Heh. Do you still have an excess of dungarees? I wore mine well past my service dates because they were so comfortable…and I guess they aren’t a thing anymore (don’t get me started on “Navy Camo”!). I’d love some vintage dungarees. Hell, even the chambray shirts, those were pretty nice too.
Some advice here - I found out the hard way that if you want your bagels to be really really REALLY chewy, put them in a microwave for about 30 seconds (or maybe a little less). You’ll find that a chain saw would be a real help in subduing the things.
I grew up in New England, and am quite familiar with “regular coffee”, although I didn’t know the phrase kept it’s meaning all the way south in NYC. As for “buttered roll”, I would have imagined it to be a roll with butter on it. Never actually heard the term before.
It’s not. It’s a northeast thing, encompassing some, if not all, mid-Atlantic states, all of New England, and according to Anonymous Coward parts of Canada too. It’s so common that those of us who don’t even drink coffee know exactly what is meant by the term.
I’ve seen this thread before, I think it was linked in some other long forgotten thread, but I still can’t get my head around this, y’alls folks in nyc eat hamburger buns for breakfast? Just…plain? With nothing on them? No peanut butter or jelly or sausage or eggs or anything? Just a plain. buttered. hamburger bun?
You clearly don’t understand what we are talking about. A proper hard roll is nothing like a hamburger bun. It has a hard crust and a chewy inside. If you used one for a hamburger, you would hurt your mouth. Most commercial hamburger buns have a soft crust and are very sweet. Even when a so-called “kaiser roll” is used as a hamburger bun, a soft-crust version is used.
A real hard roll is much more like a baguette than a hamburger bun. And like a baguette, a plain buttered hard roll is great for breakfast together with a cup of coffee.
Every few weeks, when I was growing up in Queens, we’d get rolls and jelly doughnuts for Sunday breakfast. I miss them.
The rolls were essentially seeded Kaiser rolls, the kind a deli would serve sandwiches on. But they were delicious with a butter and some coffee to wash them down.
Oh, I’ve had those, not the soft kind, but the hard crusty type, as a hamburger bun, worked really well too. They also go really well with stew and chili.

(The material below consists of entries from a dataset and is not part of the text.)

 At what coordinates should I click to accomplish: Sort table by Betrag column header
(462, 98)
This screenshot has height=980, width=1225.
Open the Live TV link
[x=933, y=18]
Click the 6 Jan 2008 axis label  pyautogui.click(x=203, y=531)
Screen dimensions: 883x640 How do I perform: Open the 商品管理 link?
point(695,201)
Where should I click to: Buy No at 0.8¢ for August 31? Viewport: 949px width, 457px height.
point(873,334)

That why I have a hard time picturing this as a normal part of a regular breakfast. I guess in a pinch I could see it. Cultural variation within the country I guess
Then that’s another misconception on your part. A hard roll is not a “regular breakfast.” It’s an accompaniment to a cup of coffee, like a bagel, a donut, or a Danish. While some people might have just that as a light breakfast, in my experience, a full breakfast with eggs, bacon or sausage, etc would not typically include a hard roll. You would usually get a side of toast with that.

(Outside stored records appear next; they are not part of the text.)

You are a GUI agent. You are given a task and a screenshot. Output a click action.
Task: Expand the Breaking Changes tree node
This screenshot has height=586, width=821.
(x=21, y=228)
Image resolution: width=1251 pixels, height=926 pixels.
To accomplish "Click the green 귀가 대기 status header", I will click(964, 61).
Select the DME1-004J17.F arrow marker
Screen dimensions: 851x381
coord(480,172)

In college, I used to work during the summers as an elevator operator and porter in Manhattan. Mid-morning we would send someone out for coffee and hard rolls. It was a snack, not breakfast.
I’m originally from NY State. When we moved to PA and went looking for buttered rolls, they looked at us like we’d grown an extra head. “You want what?”
oddly enough there’s a Ca equivalent among places that have an Asian/islander population
You get a warmed Hawaiian roll or two (either kings or homemade) and butter or jelly to put on it
I found this out when I walked by a bakery that said “breakfast rolls 1.50” and got 2 for the 1.50 that were wrapped with butter and strawberry jam all ready on it
it seems to be mainly for the kids walking to school
And it is well worth the $3-5 it costs you at a deli.
I make them at home occasionally. You need one pan for the bacon, your omelette pan for the egg (you can use the bacon grease from the bacon instead of butter) plus you have to turn on the oven to properly toast the roll and melt the cheese onto it.
Lots of work (and cleanup) for a simple breakfast sandwich.
Rocky’s! That was the place to go when I was growing up, my dad (who had a fun time getting hard rolls in PA, from my post 5 years ago) owned a shop right down the street. I can’t count how many times I’ve ordered Bacon Egg and Cheese with Pepper and Mayo (try the mayo, it works) from those guys.